Given the continued pace of advisor acquisitions in our industry, I wanted to dive into some factors and methodologies that should be involved when valuing an advisory practice. At first blush, many potential deals appear attractive, but you want to be sure an acquisition or sale is right for you.

Thinking About Your ROI

For prospective buyers, achieving maximum long-term value is a key goal. When thinking about the potential future profit of the acquisition, it’s important to be realistic about the range of returns you’re prepared to accept and how long it will take to recover if there is a decline in revenue, assets, or clients.

A practical way to think about your return is simply to measure if an acquisition is worth your time—which is your most valuable asset—and to weigh the risk involved.

  • Start by assessing the return you generate on your practice today.

  • Next, think about how you’ll continue to provide services to existing clients during the integration period, so they don’t perceive a drop-off in attention.

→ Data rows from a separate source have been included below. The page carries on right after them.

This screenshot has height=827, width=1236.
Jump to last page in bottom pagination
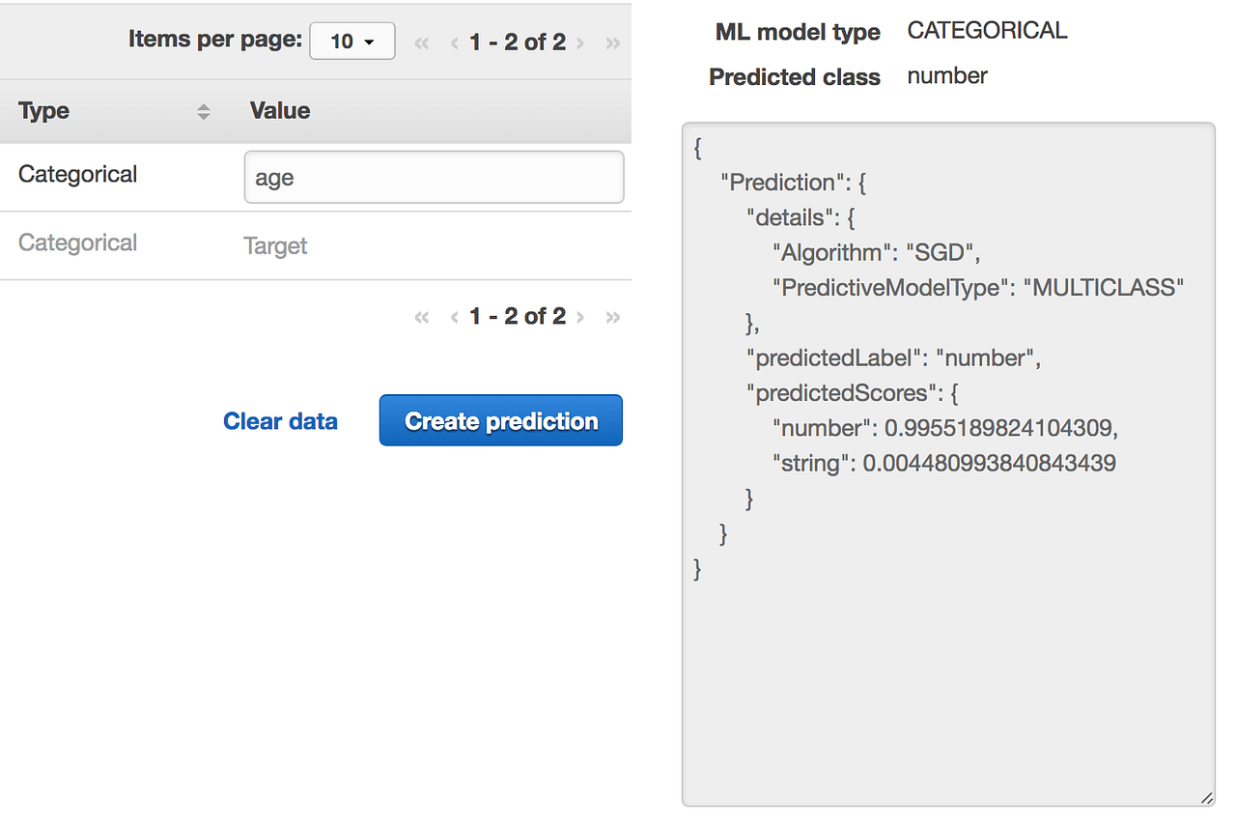tap(612, 317)
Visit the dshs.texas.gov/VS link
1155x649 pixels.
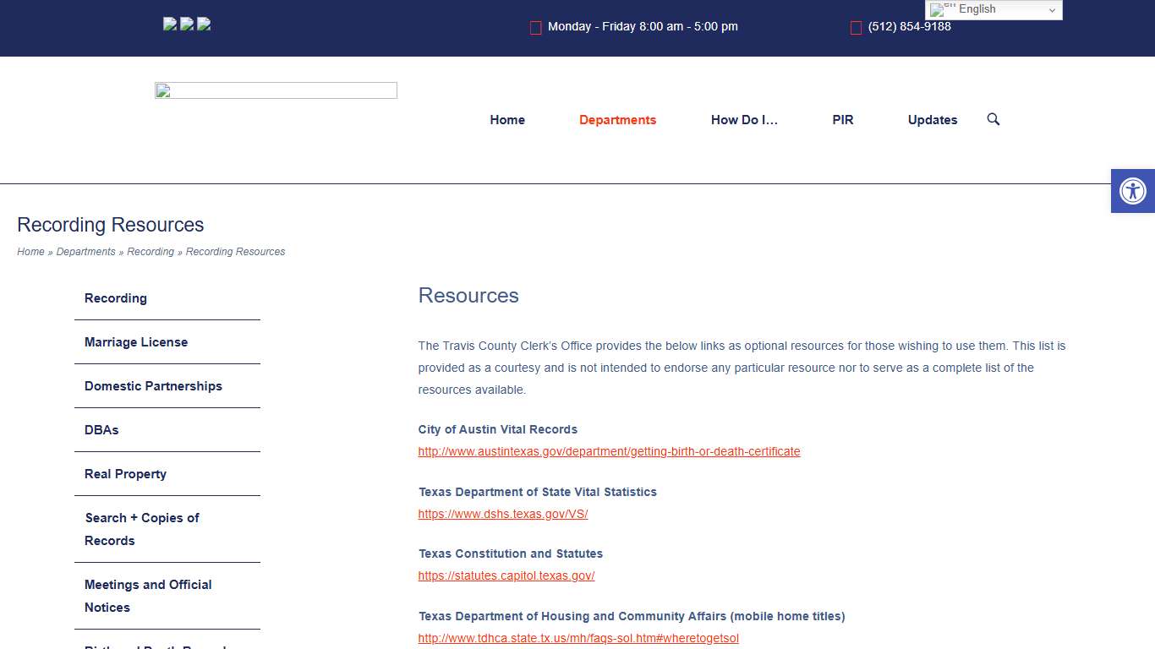502,513
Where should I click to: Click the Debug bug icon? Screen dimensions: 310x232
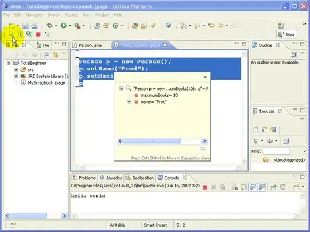pyautogui.click(x=49, y=25)
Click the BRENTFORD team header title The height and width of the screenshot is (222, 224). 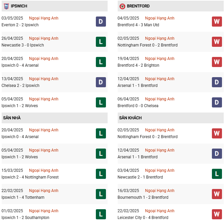click(138, 6)
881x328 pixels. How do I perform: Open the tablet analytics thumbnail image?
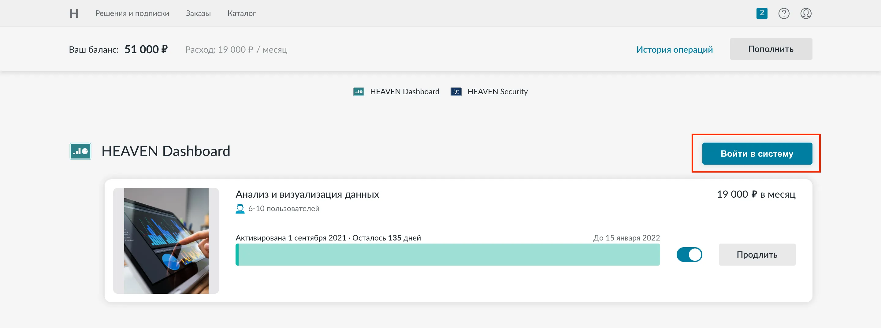tap(166, 240)
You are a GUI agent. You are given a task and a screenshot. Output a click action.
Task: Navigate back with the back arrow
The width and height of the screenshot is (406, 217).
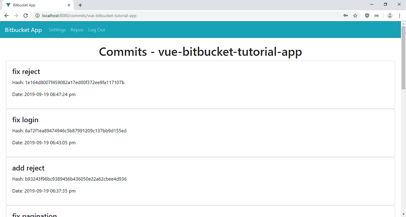[x=6, y=16]
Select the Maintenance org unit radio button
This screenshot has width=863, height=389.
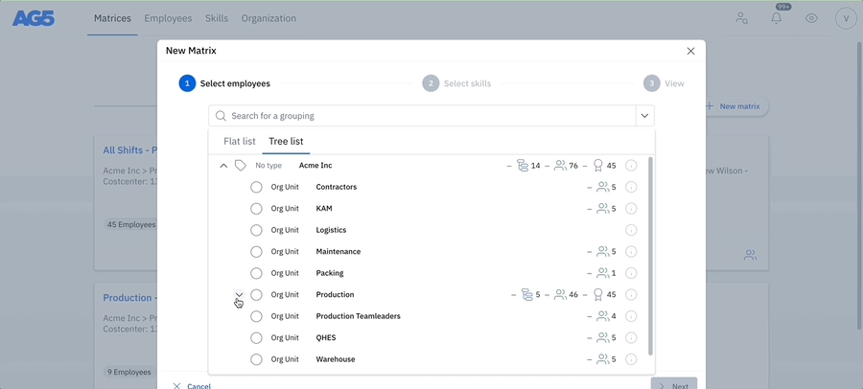point(256,252)
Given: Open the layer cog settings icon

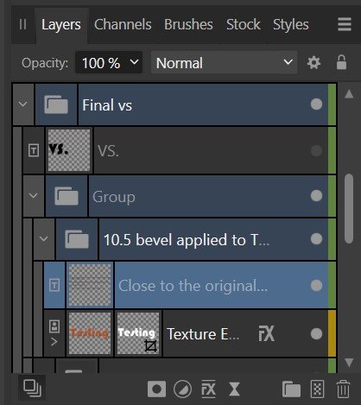Looking at the screenshot, I should (314, 62).
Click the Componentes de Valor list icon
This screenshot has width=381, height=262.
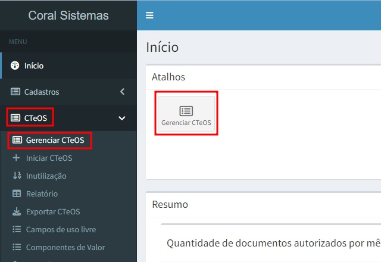pos(16,247)
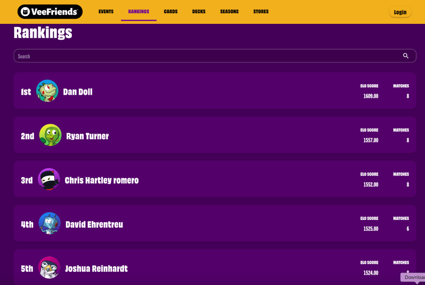Click Dan Doll's lizard avatar

[47, 91]
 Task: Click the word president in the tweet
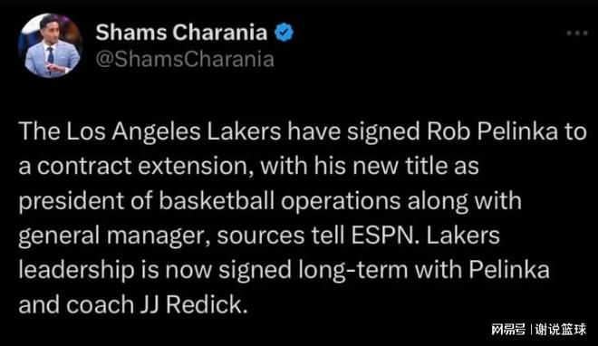pos(71,202)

  • Then, factor in the potential loss of some newly acquired clients, as some are likely not going to be a good fit for your firm.

The riskier or more time-consuming it is to manage an integration, the higher the return you should demand—one that presumably exceeds the return you currently realize on your own book of business.

Part of getting to the right number is focusing on the opportunity cost of your time and capital. No one wants to invest hundreds of hours in making a deal and establishing new client relationships only to realize their efforts have generated an insignificant return. To avoid this, think about what you’re willing to pay based on your estimates for a worthwhile return on your investment. This means taking a deeper dive into the makeup of the practice.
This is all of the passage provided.